March is Distracted Driving Awareness Month and the Sault Ste. Marie Police Service urges community members to please put down their mobile devices while driving. Provincial statistics show a driver using a phone is four times more likely to crash than a driver focusing on the road.
The Ontario Provincial Police’s 2017 annual report shows 72 roadway collision deaths were directly linked to driver inattention.
Officers have noticed a significant increase in the amount of fines handed out in recent years. In 2018, 111 tickets were issued for distracted driving, 66 in March alone. From Jan. to Dec. 2017 Sault Police issued 34 distracted driving tickets.
“The statistics show distracted driving is a persistent concern on local streets,” says Traffic Sergeant Ray Magnan. “We want community members to exercise restraint by avoiding their mobile devices while driving in an effort to make travelling on roadways as safe as possible.”
It is against the law to drive while holding a handheld communication or entertainment device. This includes holding a phone in your hand and talking on speaker phone.
In order for a driver to lawfully hold a device while in a motor vehicle three conditions must be present.
- The motor vehicle must be pulled off of the roadway,
- The vehicle must not be impeding traffic, and;
- The vehicle must be lawfully parked.
It is important to remember placing a call to 911 in cases of emergency, e.g. police, fire, to report an impaired driver, is an exception to the law.
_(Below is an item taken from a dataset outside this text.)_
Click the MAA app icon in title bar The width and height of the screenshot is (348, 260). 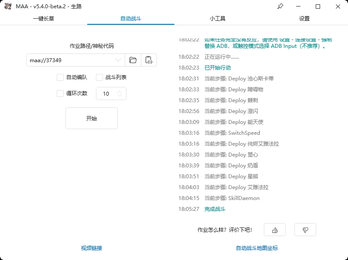pos(7,6)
If a driver chooses to use a Bluetooth connected device, they are reminded they are only permitted to touch the screen momentarily to activate or deactivate the hands free function, and only if the device is mounted or secured.
Having a device on your lap is not considered to be a mounted or secure place. Drivers are also reminded they cannot manipulate the screen on a device to scroll through music, emails, texts or any other information that may be accessible on the device.
Upon a first conviction, a person will face a minimum fine of $615, three demerit points, and a three day license suspension; however they could face a fine of up to $1,000. On multiple convictions a driver could face a fine of up to $3,000, six demerit points and a 30-day license suspension. A novice driver, (G1 or G2) will face the same fines however, they will face a 30-day license suspension for a first conviction, a 90-day suspension for a second conviction and the cancellation of their license and removal from the Graduated Licensing System for a third conviction.
The Sault Ste. Marie Police Service wants to provide a safe environment for everyone on the streets of Sault Ste. Marie and Prince Township. Please do your part and put down your phone while behind the wheel. Returning a text message is not worth a life.